[Start Extracted entries]

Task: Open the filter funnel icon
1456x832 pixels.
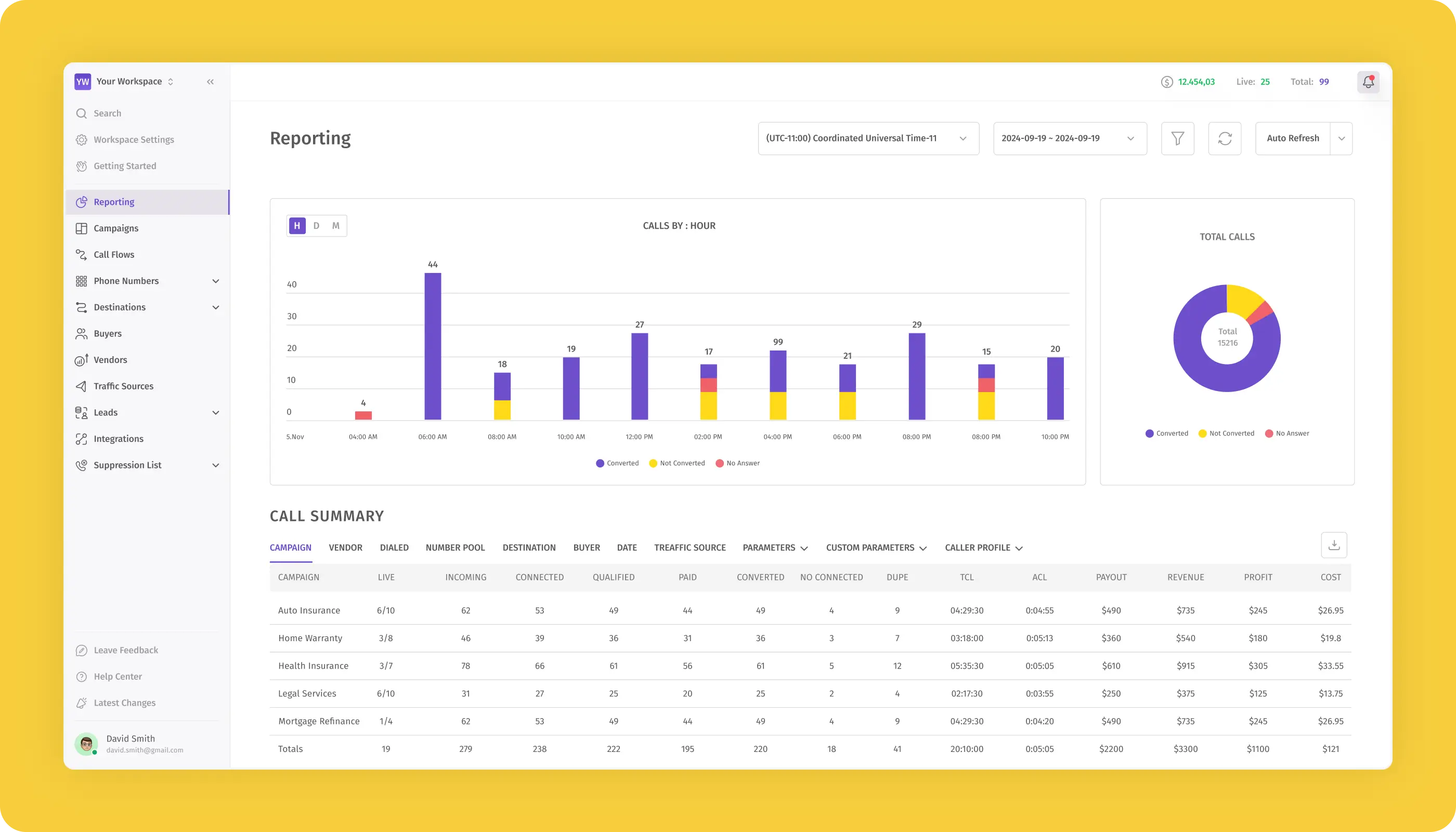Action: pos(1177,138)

[End Extracted entries]
[Start Extracted entries]

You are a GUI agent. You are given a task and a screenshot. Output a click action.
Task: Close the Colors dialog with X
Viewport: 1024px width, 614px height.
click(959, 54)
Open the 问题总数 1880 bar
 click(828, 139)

[End Extracted entries]
[Start Extracted entries]

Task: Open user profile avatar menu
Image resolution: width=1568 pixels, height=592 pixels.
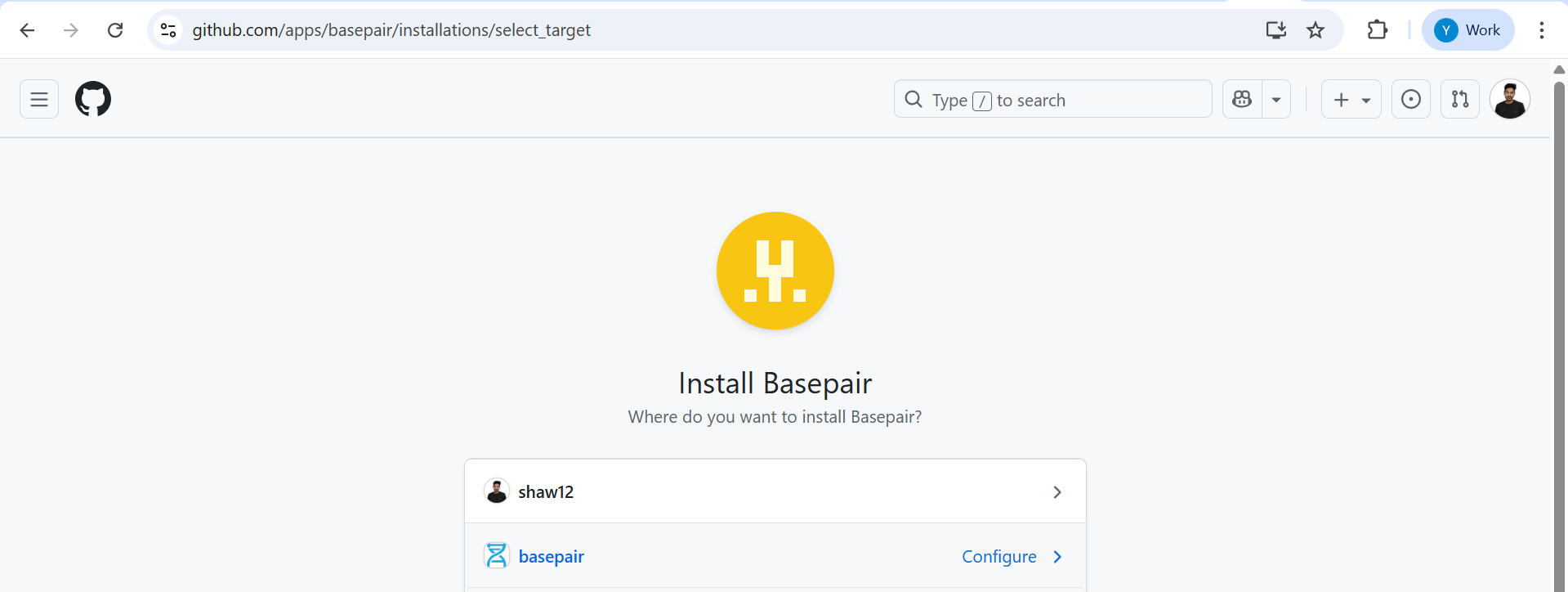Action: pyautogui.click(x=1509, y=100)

[End Extracted entries]

§ What you are asked to do
Copy the entries verbatim from the line with "Task: Open the filter funnel icon" to the line with "Action: pos(1177,138)", both lines included, and leave out any pictures.

§ Reply
Task: Open the filter funnel icon
1456x832 pixels.
Action: pos(1177,138)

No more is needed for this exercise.